**WHAT IS NEEDED:** All lines of the data shown below should be output exactly as they stand.

**DATA EXCERPTS:**
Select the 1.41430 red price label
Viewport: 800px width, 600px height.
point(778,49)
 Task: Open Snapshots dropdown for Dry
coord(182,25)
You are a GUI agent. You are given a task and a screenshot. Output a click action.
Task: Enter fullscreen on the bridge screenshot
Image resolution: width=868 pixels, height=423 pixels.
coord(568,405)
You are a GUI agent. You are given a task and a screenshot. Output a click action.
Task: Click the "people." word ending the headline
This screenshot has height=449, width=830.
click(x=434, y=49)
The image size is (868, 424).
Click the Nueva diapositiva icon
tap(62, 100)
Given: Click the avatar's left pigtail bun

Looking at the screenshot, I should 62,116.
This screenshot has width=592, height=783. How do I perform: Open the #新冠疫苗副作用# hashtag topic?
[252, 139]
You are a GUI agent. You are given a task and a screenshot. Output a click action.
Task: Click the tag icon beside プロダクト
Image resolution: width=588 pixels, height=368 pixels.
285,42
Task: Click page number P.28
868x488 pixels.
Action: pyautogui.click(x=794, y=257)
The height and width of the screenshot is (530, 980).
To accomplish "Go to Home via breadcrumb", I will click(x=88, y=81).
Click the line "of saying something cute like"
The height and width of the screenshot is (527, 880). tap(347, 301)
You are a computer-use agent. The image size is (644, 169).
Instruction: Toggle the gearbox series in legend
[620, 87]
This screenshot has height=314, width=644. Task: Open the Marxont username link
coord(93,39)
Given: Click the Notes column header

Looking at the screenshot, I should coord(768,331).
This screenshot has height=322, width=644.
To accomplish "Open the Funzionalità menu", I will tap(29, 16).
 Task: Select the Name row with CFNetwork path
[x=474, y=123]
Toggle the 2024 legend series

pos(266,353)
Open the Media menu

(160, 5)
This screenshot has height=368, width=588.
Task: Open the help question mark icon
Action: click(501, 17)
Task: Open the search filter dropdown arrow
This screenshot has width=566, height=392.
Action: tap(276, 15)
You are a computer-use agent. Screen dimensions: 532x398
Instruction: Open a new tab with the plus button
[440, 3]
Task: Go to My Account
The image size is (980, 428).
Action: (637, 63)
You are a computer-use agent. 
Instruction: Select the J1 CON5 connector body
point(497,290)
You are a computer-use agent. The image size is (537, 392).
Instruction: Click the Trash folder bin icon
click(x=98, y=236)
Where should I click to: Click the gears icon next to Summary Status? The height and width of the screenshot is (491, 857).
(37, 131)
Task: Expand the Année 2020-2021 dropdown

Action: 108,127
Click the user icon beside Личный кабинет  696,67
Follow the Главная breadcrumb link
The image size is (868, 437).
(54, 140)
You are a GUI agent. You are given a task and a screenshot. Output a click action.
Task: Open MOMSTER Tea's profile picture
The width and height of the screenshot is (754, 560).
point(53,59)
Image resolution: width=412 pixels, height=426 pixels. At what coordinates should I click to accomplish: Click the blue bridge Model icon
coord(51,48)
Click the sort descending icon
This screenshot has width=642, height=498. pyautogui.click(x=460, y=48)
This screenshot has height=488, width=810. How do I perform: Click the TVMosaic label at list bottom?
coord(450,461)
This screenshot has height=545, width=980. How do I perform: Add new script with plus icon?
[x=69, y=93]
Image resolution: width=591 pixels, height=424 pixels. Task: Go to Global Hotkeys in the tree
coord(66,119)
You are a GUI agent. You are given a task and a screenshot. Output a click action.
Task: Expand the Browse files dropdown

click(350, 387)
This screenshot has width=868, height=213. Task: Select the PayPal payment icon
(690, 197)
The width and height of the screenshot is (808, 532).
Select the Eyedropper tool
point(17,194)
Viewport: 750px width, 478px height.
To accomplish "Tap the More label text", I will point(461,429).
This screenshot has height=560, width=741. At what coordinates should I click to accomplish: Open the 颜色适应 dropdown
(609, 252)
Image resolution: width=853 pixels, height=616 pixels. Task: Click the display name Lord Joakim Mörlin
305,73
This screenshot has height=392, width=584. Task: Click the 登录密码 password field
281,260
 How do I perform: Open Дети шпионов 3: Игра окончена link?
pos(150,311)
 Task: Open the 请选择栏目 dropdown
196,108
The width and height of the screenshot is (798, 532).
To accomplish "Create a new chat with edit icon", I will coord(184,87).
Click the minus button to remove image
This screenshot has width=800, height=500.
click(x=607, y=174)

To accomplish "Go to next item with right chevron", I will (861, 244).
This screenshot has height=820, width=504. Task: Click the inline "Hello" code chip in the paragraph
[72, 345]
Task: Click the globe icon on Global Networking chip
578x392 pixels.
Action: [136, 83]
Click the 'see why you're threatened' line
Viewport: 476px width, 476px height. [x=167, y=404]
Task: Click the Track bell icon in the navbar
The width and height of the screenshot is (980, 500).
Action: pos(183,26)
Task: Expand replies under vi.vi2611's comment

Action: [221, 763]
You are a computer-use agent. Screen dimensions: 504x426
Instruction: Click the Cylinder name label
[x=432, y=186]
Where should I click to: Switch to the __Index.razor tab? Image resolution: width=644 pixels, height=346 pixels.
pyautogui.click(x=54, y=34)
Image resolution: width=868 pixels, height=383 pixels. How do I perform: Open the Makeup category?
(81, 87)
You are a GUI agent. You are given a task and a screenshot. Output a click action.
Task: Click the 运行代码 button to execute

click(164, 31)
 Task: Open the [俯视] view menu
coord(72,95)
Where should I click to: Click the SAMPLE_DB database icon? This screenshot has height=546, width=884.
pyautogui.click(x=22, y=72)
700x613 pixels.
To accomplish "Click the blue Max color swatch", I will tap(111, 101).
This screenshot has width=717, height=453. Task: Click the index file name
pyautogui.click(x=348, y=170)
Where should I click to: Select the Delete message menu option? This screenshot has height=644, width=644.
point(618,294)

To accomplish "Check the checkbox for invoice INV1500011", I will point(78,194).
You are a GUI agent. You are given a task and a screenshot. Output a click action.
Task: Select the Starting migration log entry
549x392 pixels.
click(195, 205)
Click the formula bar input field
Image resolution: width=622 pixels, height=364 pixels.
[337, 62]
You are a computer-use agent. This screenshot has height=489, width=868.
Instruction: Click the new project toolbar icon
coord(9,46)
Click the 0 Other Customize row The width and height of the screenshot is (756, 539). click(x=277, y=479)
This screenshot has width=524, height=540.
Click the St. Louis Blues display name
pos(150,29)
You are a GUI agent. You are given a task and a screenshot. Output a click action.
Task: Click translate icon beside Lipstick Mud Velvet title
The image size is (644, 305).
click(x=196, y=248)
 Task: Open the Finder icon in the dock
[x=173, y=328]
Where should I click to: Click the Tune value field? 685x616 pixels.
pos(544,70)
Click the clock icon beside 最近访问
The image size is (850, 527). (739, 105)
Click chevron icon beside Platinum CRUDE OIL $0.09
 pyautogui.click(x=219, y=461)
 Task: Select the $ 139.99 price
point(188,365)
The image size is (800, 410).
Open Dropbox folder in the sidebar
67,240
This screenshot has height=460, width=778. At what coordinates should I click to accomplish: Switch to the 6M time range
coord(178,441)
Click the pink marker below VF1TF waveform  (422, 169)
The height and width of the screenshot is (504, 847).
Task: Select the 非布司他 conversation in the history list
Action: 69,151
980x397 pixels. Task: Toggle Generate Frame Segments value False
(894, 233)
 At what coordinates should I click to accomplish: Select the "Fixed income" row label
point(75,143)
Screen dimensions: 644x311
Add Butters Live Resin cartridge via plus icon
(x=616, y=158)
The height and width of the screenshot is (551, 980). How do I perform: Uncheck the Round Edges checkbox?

**OUTPUT FOR THIS EXERCISE:**
Select the 1.41430 red price label
Viewport: 800px width, 600px height.
point(778,49)
 Task: Open Snapshots dropdown for Dry
coord(182,25)
You are a GUI agent. You are given a task and a screenshot. Output a click action.
Task: Enter fullscreen on the bridge screenshot
Image resolution: width=868 pixels, height=423 pixels.
coord(568,405)
You are a GUI agent. You are given a task and a screenshot. Output a click action.
Task: Click the "people." word ending the headline
This screenshot has height=449, width=830.
click(x=434, y=49)
The image size is (868, 424).
Click the Nueva diapositiva icon
tap(62, 100)
Given: Click the avatar's left pigtail bun

Looking at the screenshot, I should 62,116.
This screenshot has width=592, height=783. How do I perform: Open the #新冠疫苗副作用# hashtag topic?
[252, 139]
You are a GUI agent. You are given a task and a screenshot. Output a click action.
Task: Click the tag icon beside プロダクト
Image resolution: width=588 pixels, height=368 pixels.
285,42
Task: Click page number P.28
868x488 pixels.
Action: pyautogui.click(x=794, y=257)
The height and width of the screenshot is (530, 980).
To accomplish "Go to Home via breadcrumb", I will click(x=88, y=81).
Click the line "of saying something cute like"
The height and width of the screenshot is (527, 880). tap(347, 301)
You are a computer-use agent. The image size is (644, 169).
Instruction: Toggle the gearbox series in legend
[620, 87]
This screenshot has height=314, width=644. Task: Open the Marxont username link
coord(93,39)
Given: Click the Notes column header

Looking at the screenshot, I should coord(768,331).
This screenshot has height=322, width=644.
To accomplish "Open the Funzionalità menu", I will tap(29, 16).
 Task: Select the Name row with CFNetwork path
[x=474, y=123]
Toggle the 2024 legend series

pos(266,353)
Open the Media menu

(160, 5)
This screenshot has height=368, width=588.
Task: Open the help question mark icon
Action: click(501, 17)
Task: Open the search filter dropdown arrow
This screenshot has width=566, height=392.
Action: tap(276, 15)
You are a computer-use agent. Screen dimensions: 532x398
Instruction: Open a new tab with the plus button
[440, 3]
Task: Go to My Account
The image size is (980, 428).
Action: (637, 63)
You are a computer-use agent. 
Instruction: Select the J1 CON5 connector body
point(497,290)
You are a computer-use agent. The image size is (537, 392).
Instruction: Click the Trash folder bin icon
click(x=98, y=236)
Where should I click to: Click the gears icon next to Summary Status? The height and width of the screenshot is (491, 857).
(37, 131)
Task: Expand the Année 2020-2021 dropdown

Action: 108,127
Click the user icon beside Личный кабинет  696,67
Follow the Главная breadcrumb link
The image size is (868, 437).
(54, 140)
You are a GUI agent. You are given a task and a screenshot. Output a click action.
Task: Open MOMSTER Tea's profile picture
The width and height of the screenshot is (754, 560).
point(53,59)
Image resolution: width=412 pixels, height=426 pixels. At what coordinates should I click to accomplish: Click the blue bridge Model icon
coord(51,48)
Click the sort descending icon
This screenshot has width=642, height=498. pyautogui.click(x=460, y=48)
This screenshot has height=488, width=810. How do I perform: Click the TVMosaic label at list bottom?
coord(450,461)
This screenshot has height=545, width=980. How do I perform: Add new script with plus icon?
[x=69, y=93]
Image resolution: width=591 pixels, height=424 pixels. Task: Go to Global Hotkeys in the tree
coord(66,119)
You are a GUI agent. You are given a task and a screenshot. Output a click action.
Task: Expand the Browse files dropdown

click(350, 387)
This screenshot has width=868, height=213. Task: Select the PayPal payment icon
(690, 197)
The width and height of the screenshot is (808, 532).
Select the Eyedropper tool
point(17,194)
Viewport: 750px width, 478px height.
To accomplish "Tap the More label text", I will point(461,429).
This screenshot has height=560, width=741. At what coordinates should I click to accomplish: Open the 颜色适应 dropdown
(609, 252)
Image resolution: width=853 pixels, height=616 pixels. Task: Click the display name Lord Joakim Mörlin
305,73
This screenshot has height=392, width=584. Task: Click the 登录密码 password field
281,260
 How do I perform: Open Дети шпионов 3: Игра окончена link?
pos(150,311)
 Task: Open the 请选择栏目 dropdown
196,108
The width and height of the screenshot is (798, 532).
To accomplish "Create a new chat with edit icon", I will coord(184,87).
Click the minus button to remove image
This screenshot has width=800, height=500.
click(x=607, y=174)

To accomplish "Go to next item with right chevron", I will (861, 244).
This screenshot has height=820, width=504. Task: Click the inline "Hello" code chip in the paragraph
[72, 345]
Task: Click the globe icon on Global Networking chip
578x392 pixels.
Action: [136, 83]
Click the 'see why you're threatened' line
Viewport: 476px width, 476px height. [x=167, y=404]
Task: Click the Track bell icon in the navbar
The width and height of the screenshot is (980, 500).
Action: pos(183,26)
Task: Expand replies under vi.vi2611's comment

Action: [221, 763]
You are a computer-use agent. Screen dimensions: 504x426
Instruction: Click the Cylinder name label
[x=432, y=186]
Where should I click to: Switch to the __Index.razor tab? Image resolution: width=644 pixels, height=346 pixels.
pyautogui.click(x=54, y=34)
Image resolution: width=868 pixels, height=383 pixels. How do I perform: Open the Makeup category?
(81, 87)
You are a GUI agent. You are given a task and a screenshot. Output a click action.
Task: Click the 运行代码 button to execute

click(164, 31)
 Task: Open the [俯视] view menu
coord(72,95)
Where should I click to: Click the SAMPLE_DB database icon? This screenshot has height=546, width=884.
pyautogui.click(x=22, y=72)
700x613 pixels.
To accomplish "Click the blue Max color swatch", I will tap(111, 101).
This screenshot has width=717, height=453. Task: Click the index file name
pyautogui.click(x=348, y=170)
Where should I click to: Select the Delete message menu option? This screenshot has height=644, width=644.
point(618,294)

To accomplish "Check the checkbox for invoice INV1500011", I will point(78,194).
You are a GUI agent. You are given a task and a screenshot. Output a click action.
Task: Select the Starting migration log entry
549x392 pixels.
click(195, 205)
Click the formula bar input field
Image resolution: width=622 pixels, height=364 pixels.
[337, 62]
You are a computer-use agent. This screenshot has height=489, width=868.
Instruction: Click the new project toolbar icon
coord(9,46)
Click the 0 Other Customize row The width and height of the screenshot is (756, 539). click(x=277, y=479)
This screenshot has width=524, height=540.
Click the St. Louis Blues display name
pos(150,29)
You are a GUI agent. You are given a task and a screenshot. Output a click action.
Task: Click translate icon beside Lipstick Mud Velvet title
The image size is (644, 305).
click(x=196, y=248)
 Task: Open the Finder icon in the dock
[x=173, y=328]
Where should I click to: Click the Tune value field? 685x616 pixels.
pos(544,70)
Click the clock icon beside 最近访问
The image size is (850, 527). (739, 105)
Click chevron icon beside Platinum CRUDE OIL $0.09
 pyautogui.click(x=219, y=461)
 Task: Select the $ 139.99 price
point(188,365)
The image size is (800, 410).
Open Dropbox folder in the sidebar
67,240
This screenshot has height=460, width=778. At what coordinates should I click to accomplish: Switch to the 6M time range
coord(178,441)
Click the pink marker below VF1TF waveform  (422, 169)
The height and width of the screenshot is (504, 847).
Task: Select the 非布司他 conversation in the history list
Action: 69,151
980x397 pixels. Task: Toggle Generate Frame Segments value False
(894, 233)
 At what coordinates should I click to accomplish: Select the "Fixed income" row label
point(75,143)
Screen dimensions: 644x311
Add Butters Live Resin cartridge via plus icon
(x=616, y=158)
The height and width of the screenshot is (551, 980). How do I perform: Uncheck the Round Edges checkbox?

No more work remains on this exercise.